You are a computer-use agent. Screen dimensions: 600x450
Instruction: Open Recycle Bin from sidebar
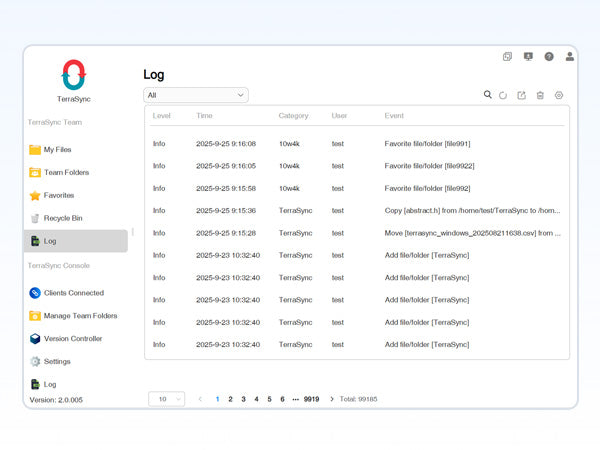(62, 218)
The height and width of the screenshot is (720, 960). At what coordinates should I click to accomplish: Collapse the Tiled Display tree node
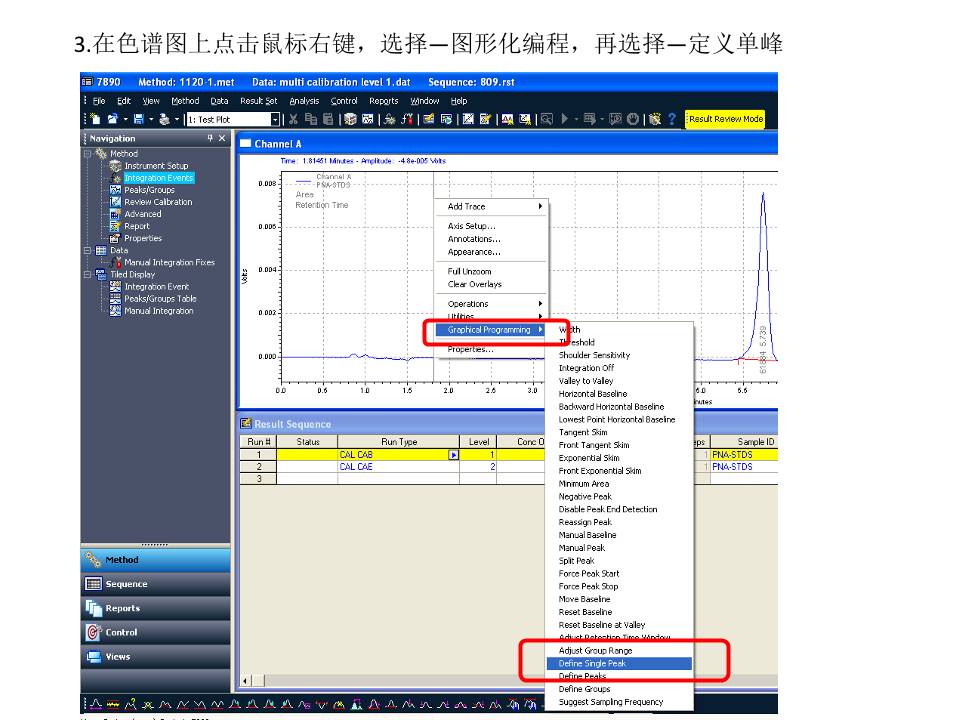click(x=87, y=275)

==============================

▶ _HOW TO COMPLETE THIS TASK_
Starting at the line that contains "Instruction: Open Recycle Bin from sidebar", return every line through the end of the records above exactly as written, and return no pictures.

▶ _SOLUTION BELOW_
Instruction: Open Recycle Bin from sidebar
(62, 218)
The height and width of the screenshot is (720, 960). At what coordinates should I click to accomplish: Collapse the Tiled Display tree node
click(x=87, y=275)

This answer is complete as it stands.